INFORMATION PROVIDED:
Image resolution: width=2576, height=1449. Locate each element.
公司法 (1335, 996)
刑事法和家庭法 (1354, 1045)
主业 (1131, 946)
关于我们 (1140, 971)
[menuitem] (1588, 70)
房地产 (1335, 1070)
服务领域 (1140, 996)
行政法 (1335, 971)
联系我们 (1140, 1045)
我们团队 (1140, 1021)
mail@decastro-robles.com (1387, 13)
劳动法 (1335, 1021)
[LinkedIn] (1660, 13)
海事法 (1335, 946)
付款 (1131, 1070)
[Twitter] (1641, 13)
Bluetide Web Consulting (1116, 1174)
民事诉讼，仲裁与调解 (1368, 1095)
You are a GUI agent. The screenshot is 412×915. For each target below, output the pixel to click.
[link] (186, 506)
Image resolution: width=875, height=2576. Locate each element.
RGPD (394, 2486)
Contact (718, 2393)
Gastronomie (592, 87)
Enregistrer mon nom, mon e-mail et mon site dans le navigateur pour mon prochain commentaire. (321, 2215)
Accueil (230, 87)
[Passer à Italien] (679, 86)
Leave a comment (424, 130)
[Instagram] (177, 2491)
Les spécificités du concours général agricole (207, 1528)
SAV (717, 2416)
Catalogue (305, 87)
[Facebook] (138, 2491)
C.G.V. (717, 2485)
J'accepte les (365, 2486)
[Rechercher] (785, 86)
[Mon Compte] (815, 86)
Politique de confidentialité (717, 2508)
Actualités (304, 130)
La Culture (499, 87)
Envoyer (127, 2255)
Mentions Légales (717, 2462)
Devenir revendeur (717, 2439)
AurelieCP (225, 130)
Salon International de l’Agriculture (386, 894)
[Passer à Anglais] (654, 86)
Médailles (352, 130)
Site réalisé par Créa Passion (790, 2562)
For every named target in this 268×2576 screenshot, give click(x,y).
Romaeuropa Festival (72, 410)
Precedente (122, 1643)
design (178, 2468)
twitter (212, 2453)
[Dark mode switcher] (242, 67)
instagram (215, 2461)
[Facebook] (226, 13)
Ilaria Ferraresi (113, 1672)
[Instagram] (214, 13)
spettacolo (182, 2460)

AIM OF THE EXERCISE: Nothing but a number should be written: how many lines of the preceding listing contain "Image".

RESPONSE TO THIS EXERCISE: 2